Поет? Разговаривает? Нет руки, обрубок чуть выше локтя. Гладит этим обрубком… Как же он называется, выпало вдруг, этот символ мужского и женского, йони с лингамом… Гладит эту каменную, ростом с ребенка, фигуру. А другой рукой пуджу устраивает перед ней на песке: цветы, сласти в блюдце, свечка. Зажал коробок меж колен, трет спичкой, гаснут. Подсел к нему, помог. Кивает с улыбкой, не поворачивая головы, все бубнит свое. И вспевает вдруг, и опять никнет голосом. Сколько ж ему? Лет тридцать? Меньше? Тело большое, сильное, но какая-то в нем слабость… долговязая, корабельная, что ли. Как корабль, брошенный, который мотает в шторм с боку на бок, а он не тонет, только снасти скользят по палубе взад-вперед, от борта к борту. Детский такой кораблик, пущенный по ручью лет тридцать тому назад.

Встал, придерживая культей шаль, распахивающуюся от ветра, идет, голые, быстрые ноги. Солнце уже в пелене над морем, тем, правоверным, с зеленцой. Сядет скоро. Теперь ты впереди, он за тобой, потом я, та же дистанция. Коса все бyже. Виден ее край. Пена за ним, волн табуны, сабли. А дальше что? Островки, капельные, необитаемые, за горизонт. Адамов мост называются. Почему Адамов? А дальше что? Цейлон, тот, из детства, на чайном кубике, в тридевятом царстве. Нет ничего за краем. Что может быть за краем Индии? Ничего.

Голем рассыпавшийся, Адам. Он тебя обошел, теперь он первый. Уже на краю стоит, снял накидку, и нет его. Узкий пролив, до ближнего островка – метров двести. Вода ревет, два моря вгрызлись друг в друга, всё ходуном, в пене, в шерсти. А он плывет, взмахивает одной рукой, а культей – что? подгребает? К груди прижал? Сносит его, несет в море. Солнце дрожит над краем, огненное, вполнеба. Выбрался.

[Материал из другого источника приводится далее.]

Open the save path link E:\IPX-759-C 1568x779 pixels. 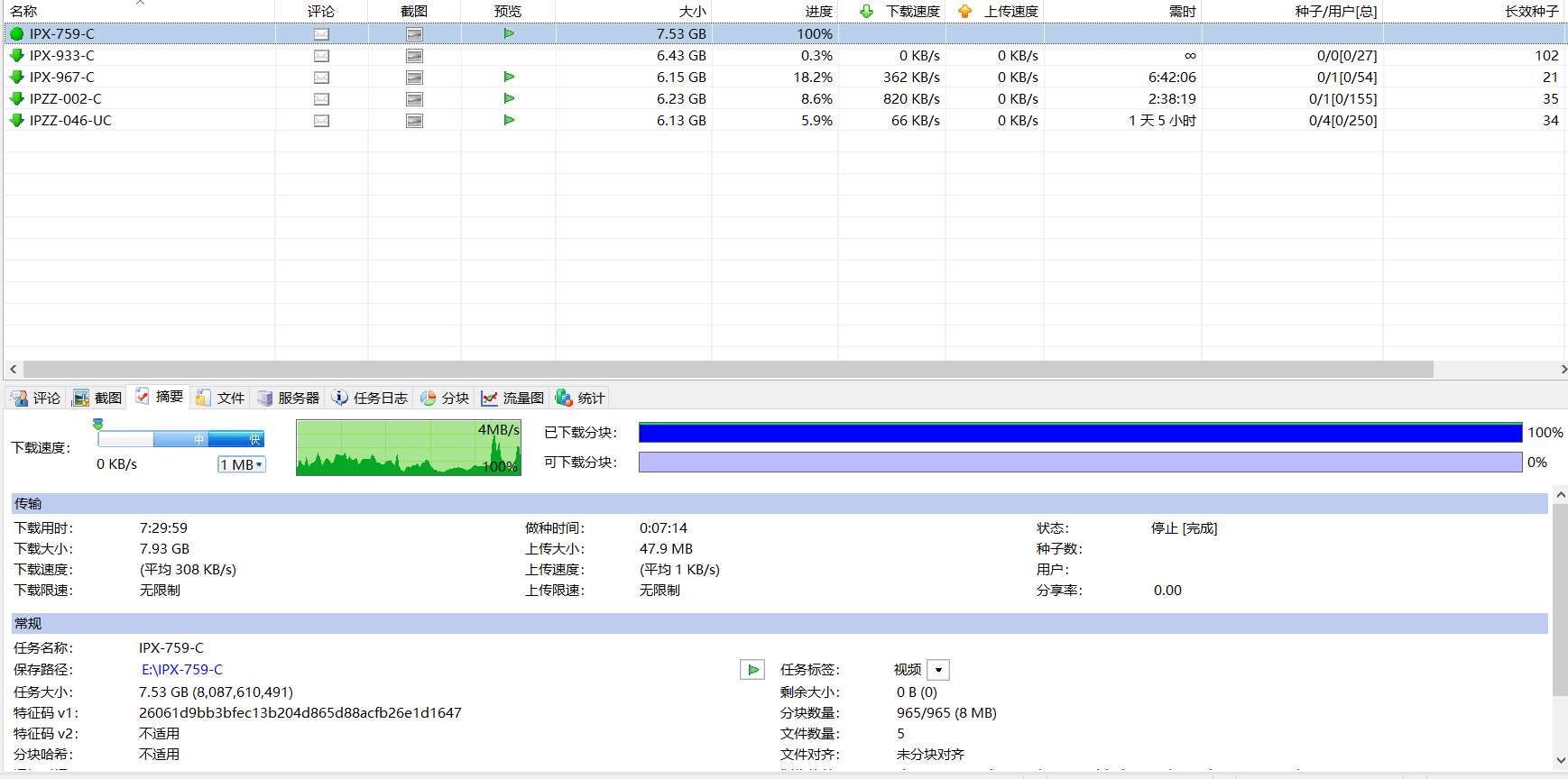click(181, 670)

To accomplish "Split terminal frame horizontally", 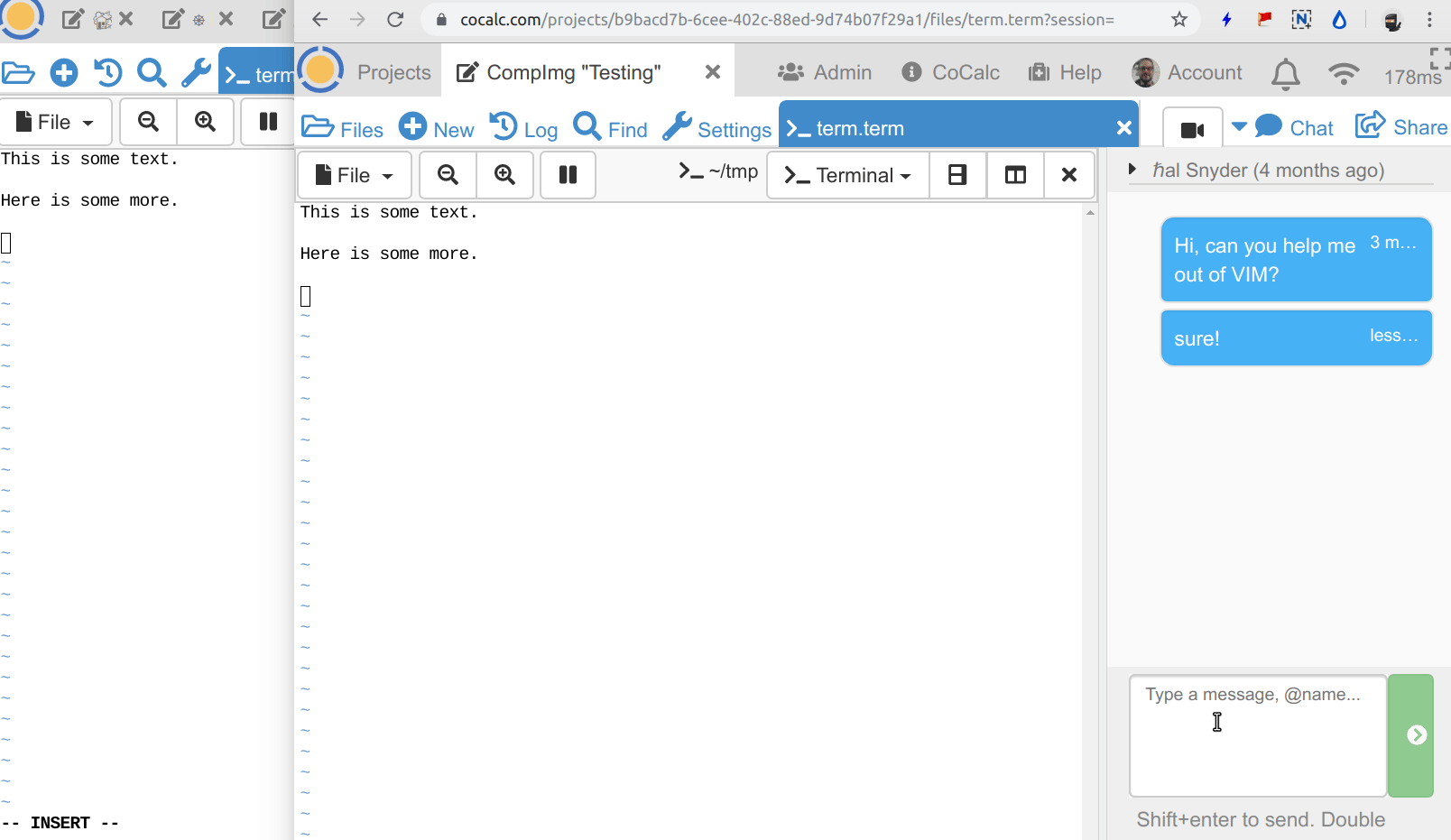I will (957, 175).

Сшибло волной. Встал, бежит по песку, разболтанно, будто падает и упасть не может. Машет рукой и тем подкрылком, кому? Вверх, в небо.

Остров крохотный, заливает его со всех сторон, вот-вот скроется под водой. Добежал до края. И я дошел, рядом с тобой стою, смотрим.

Плывет назад. Только рука плывет, взмахивает из бурунов, ни головы, ни тела. Может, за ним, помочь? Не выплыть ему, сносит. Бегу по краю. Вот он. Нет, это корягу несет потоком. – Где он? Видишь его? – кричу. – Нет. Нет, – доносится. Дальше бегу, вглядываясь. Они, как веревки, вьются, летят в пене, разматываясь, эти волны здесь, на выходе из горловины. Хлещут горлом. Туда, где свет убывает. Всё, думаю, вот и всё.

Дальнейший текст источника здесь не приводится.